§ TASK TO CARRY OUT:
In the listing below, repeat exactly every line from the first through the line containing "You are a computer-use agent. Image resolution: width=1389", with nothing else.
[Start of section]
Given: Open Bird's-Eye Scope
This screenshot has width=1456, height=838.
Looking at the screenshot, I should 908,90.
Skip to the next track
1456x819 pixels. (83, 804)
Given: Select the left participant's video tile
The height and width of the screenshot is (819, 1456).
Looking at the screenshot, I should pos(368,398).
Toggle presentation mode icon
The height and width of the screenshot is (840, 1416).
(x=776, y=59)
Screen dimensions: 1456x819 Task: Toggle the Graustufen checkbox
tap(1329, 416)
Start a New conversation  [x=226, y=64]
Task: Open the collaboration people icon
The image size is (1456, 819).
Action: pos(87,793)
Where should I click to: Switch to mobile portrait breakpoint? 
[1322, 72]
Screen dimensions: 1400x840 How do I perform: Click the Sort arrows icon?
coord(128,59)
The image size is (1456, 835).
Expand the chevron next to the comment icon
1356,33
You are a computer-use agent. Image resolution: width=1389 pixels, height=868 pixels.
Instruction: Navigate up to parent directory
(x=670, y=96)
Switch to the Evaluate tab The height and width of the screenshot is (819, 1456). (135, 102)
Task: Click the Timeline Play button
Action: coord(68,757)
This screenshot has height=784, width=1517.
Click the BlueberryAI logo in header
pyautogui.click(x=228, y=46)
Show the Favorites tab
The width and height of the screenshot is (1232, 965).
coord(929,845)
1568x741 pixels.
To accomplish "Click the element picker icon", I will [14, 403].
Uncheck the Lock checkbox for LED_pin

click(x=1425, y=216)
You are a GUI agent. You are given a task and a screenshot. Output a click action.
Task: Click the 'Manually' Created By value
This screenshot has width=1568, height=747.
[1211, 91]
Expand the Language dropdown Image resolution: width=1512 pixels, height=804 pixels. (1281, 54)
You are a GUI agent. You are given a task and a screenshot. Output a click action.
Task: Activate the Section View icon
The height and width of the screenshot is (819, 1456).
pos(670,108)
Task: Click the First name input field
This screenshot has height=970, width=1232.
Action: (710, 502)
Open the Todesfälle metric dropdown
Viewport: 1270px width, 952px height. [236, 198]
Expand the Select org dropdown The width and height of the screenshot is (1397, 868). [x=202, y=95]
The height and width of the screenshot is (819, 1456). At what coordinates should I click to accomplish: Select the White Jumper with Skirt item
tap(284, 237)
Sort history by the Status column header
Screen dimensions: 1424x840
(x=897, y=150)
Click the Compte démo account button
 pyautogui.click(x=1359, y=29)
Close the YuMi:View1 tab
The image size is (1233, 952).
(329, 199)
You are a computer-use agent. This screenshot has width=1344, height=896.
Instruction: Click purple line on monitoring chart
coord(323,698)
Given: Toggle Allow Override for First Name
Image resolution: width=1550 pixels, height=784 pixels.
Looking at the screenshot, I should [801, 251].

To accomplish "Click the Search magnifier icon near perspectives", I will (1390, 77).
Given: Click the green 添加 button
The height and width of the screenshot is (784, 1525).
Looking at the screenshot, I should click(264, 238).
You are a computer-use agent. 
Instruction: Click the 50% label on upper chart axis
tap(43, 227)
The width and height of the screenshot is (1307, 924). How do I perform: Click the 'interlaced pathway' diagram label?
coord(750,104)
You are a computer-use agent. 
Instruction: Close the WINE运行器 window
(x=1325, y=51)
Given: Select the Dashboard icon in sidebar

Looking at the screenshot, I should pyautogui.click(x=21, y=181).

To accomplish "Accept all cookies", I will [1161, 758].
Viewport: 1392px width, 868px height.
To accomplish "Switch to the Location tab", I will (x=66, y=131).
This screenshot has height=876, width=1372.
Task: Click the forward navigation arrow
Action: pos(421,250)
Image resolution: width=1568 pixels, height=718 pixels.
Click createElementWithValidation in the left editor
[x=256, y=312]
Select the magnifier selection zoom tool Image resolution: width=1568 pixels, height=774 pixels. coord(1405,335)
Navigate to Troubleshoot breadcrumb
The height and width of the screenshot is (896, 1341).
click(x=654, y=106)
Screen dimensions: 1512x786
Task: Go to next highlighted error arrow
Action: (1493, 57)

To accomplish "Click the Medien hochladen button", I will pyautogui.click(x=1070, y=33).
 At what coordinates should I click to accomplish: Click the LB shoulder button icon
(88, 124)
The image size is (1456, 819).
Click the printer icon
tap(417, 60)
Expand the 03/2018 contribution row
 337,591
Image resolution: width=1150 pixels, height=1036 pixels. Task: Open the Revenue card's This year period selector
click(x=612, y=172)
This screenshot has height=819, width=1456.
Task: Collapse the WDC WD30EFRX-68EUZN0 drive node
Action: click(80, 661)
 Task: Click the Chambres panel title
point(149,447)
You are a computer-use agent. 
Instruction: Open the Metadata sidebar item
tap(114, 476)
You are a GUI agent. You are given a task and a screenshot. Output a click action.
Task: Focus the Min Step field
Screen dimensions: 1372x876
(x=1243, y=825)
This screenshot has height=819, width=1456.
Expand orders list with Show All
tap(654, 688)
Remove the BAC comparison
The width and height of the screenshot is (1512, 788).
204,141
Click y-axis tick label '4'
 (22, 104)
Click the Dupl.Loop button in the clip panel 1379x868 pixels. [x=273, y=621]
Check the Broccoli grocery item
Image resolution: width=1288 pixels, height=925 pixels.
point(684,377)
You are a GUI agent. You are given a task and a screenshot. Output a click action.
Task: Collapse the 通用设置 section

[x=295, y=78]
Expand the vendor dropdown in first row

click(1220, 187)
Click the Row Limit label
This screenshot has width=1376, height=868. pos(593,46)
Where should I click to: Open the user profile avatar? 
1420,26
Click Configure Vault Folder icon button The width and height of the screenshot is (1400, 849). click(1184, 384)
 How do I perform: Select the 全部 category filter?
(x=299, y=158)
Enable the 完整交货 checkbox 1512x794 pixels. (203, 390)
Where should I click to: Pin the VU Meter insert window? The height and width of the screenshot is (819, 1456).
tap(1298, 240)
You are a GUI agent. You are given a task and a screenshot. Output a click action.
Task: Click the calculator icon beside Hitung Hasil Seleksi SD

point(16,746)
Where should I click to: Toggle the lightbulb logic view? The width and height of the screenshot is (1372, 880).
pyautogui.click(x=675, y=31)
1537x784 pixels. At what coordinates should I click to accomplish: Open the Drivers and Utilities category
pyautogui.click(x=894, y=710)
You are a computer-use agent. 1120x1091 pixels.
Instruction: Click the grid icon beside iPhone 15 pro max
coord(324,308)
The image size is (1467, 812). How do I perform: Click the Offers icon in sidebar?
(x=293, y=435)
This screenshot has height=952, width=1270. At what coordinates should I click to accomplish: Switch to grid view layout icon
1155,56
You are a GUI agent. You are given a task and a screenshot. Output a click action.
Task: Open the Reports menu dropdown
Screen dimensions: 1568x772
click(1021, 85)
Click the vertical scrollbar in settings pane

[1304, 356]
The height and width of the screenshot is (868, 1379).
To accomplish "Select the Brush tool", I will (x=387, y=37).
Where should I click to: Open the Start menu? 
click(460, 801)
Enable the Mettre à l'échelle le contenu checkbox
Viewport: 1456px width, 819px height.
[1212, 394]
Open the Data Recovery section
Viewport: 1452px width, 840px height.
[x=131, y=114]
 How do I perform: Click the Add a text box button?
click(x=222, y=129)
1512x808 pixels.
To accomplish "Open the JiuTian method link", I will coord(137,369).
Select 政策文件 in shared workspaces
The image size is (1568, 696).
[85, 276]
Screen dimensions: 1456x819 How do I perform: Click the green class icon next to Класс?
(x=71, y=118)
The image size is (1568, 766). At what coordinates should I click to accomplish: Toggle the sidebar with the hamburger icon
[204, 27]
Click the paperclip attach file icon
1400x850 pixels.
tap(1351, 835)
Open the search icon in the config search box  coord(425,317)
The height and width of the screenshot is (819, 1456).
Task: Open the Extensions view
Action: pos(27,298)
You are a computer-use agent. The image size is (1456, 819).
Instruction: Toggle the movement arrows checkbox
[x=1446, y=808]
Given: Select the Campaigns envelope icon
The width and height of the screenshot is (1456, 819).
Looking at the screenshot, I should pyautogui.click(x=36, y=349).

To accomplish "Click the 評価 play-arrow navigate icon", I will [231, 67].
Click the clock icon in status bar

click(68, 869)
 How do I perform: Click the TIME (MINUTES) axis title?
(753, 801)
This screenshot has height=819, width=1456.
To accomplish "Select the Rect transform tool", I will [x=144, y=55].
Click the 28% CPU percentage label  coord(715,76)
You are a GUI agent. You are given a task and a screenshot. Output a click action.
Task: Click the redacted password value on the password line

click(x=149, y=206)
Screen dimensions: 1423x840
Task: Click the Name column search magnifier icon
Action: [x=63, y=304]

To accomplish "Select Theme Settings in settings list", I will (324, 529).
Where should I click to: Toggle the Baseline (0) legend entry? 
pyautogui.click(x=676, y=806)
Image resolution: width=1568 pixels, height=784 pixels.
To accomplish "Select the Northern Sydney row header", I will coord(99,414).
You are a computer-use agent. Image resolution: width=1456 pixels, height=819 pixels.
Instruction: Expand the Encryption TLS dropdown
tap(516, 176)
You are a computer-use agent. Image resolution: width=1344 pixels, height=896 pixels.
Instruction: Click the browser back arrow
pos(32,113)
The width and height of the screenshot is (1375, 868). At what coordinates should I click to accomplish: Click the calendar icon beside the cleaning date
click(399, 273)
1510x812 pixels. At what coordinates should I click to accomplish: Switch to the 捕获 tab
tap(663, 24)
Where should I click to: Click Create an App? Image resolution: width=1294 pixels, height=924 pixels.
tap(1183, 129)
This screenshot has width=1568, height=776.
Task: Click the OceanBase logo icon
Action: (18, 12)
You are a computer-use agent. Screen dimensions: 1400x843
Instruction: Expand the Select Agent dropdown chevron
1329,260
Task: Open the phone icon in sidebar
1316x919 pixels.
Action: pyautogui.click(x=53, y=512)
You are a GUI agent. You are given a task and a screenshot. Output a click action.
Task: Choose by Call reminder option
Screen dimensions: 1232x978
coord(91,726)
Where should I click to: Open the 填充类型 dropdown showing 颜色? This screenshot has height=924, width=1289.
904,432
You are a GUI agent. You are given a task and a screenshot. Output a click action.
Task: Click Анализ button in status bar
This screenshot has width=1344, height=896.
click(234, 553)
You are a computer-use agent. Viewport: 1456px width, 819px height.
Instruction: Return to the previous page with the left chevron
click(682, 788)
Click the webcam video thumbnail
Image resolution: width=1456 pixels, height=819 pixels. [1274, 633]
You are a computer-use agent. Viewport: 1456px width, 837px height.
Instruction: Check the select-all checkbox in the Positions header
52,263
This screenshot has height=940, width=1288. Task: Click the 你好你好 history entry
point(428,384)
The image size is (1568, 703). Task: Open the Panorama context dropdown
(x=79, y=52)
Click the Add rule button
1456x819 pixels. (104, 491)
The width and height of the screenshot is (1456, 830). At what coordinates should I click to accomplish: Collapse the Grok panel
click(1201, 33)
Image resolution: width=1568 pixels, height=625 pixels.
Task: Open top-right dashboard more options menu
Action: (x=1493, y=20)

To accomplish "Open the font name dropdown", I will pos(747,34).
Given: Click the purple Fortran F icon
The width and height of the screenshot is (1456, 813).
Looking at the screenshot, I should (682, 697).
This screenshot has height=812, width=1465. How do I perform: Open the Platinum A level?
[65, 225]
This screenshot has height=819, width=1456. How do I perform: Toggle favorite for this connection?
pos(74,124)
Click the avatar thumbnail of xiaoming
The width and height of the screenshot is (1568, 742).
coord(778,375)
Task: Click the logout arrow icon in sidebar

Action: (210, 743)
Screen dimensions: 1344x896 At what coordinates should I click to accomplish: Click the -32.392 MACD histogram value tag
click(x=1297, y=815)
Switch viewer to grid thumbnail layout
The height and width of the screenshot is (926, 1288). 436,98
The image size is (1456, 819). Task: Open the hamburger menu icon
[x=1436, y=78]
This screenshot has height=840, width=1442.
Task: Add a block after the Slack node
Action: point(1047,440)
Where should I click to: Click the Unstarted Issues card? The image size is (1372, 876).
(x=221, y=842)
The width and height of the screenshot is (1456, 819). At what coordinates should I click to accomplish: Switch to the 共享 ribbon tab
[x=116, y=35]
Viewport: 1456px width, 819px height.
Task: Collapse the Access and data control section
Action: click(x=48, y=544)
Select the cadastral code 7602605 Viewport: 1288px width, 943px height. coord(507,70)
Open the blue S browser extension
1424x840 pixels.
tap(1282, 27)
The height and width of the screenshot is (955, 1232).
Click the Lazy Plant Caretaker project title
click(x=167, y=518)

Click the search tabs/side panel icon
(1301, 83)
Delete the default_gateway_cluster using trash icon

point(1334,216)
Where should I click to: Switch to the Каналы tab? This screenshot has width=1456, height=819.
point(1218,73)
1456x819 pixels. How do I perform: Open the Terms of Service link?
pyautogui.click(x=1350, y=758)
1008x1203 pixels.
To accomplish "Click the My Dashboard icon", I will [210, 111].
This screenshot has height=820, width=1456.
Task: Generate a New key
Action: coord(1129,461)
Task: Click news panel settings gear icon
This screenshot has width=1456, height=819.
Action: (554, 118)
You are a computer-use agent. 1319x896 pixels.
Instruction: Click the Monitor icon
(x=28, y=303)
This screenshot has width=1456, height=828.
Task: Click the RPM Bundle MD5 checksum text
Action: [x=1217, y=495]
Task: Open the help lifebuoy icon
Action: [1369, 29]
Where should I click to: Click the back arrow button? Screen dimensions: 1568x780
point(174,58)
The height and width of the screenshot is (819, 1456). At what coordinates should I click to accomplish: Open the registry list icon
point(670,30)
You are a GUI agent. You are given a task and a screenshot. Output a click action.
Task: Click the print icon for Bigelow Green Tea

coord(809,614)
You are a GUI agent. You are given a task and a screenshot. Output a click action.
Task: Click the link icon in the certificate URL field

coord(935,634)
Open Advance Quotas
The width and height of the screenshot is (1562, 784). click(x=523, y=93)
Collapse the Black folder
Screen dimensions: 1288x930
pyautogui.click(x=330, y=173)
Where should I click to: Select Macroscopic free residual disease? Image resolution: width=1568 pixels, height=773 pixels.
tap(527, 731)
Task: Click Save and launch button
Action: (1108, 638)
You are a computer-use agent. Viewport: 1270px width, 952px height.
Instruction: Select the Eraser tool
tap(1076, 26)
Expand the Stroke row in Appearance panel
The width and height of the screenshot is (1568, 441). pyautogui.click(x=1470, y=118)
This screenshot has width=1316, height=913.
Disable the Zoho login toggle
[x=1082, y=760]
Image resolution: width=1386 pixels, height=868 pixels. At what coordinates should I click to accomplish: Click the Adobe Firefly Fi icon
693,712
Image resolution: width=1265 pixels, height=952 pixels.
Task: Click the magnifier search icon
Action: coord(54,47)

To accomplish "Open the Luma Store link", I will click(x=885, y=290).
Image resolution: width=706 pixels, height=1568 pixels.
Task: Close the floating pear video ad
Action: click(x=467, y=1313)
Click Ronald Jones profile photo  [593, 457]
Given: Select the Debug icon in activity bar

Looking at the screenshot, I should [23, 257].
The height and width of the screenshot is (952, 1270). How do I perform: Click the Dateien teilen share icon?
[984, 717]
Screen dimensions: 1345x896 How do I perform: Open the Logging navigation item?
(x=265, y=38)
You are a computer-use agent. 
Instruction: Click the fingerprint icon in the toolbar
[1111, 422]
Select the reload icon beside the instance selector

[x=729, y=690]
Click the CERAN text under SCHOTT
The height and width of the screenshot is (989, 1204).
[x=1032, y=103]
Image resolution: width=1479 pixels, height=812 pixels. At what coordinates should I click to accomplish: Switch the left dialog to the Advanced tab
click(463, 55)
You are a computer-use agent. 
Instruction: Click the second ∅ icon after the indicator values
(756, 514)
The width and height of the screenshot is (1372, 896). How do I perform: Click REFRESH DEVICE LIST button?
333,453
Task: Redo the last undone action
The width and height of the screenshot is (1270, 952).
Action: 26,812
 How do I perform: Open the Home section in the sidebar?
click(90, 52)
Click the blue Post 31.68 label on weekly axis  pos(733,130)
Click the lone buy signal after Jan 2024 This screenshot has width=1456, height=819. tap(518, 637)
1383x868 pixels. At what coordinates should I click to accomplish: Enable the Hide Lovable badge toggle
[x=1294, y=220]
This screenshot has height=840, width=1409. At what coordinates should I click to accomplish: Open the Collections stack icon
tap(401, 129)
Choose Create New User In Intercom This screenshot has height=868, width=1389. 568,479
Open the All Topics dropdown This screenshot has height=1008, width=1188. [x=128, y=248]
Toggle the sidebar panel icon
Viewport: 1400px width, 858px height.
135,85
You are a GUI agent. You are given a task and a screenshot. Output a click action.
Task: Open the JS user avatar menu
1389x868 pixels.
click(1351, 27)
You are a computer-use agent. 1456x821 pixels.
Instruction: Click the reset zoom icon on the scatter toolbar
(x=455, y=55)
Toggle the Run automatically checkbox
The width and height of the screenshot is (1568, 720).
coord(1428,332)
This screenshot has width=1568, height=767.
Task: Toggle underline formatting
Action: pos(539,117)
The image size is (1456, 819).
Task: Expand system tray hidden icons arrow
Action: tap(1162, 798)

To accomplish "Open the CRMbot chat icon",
[End of section]
§ SOLUTION:
Given: Open Bird's-Eye Scope
This screenshot has width=1456, height=838.
Looking at the screenshot, I should 908,90.
Skip to the next track
1456x819 pixels. (83, 804)
Given: Select the left participant's video tile
The height and width of the screenshot is (819, 1456).
Looking at the screenshot, I should pos(368,398).
Toggle presentation mode icon
The height and width of the screenshot is (840, 1416).
(x=776, y=59)
Screen dimensions: 1456x819 Task: Toggle the Graustufen checkbox
tap(1329, 416)
Start a New conversation  [x=226, y=64]
Task: Open the collaboration people icon
The image size is (1456, 819).
Action: pos(87,793)
Where should I click to: Switch to mobile portrait breakpoint? 
[1322, 72]
Screen dimensions: 1400x840 How do I perform: Click the Sort arrows icon?
coord(128,59)
The image size is (1456, 835).
Expand the chevron next to the comment icon
1356,33
You are a computer-use agent. Image resolution: width=1389 pixels, height=868 pixels.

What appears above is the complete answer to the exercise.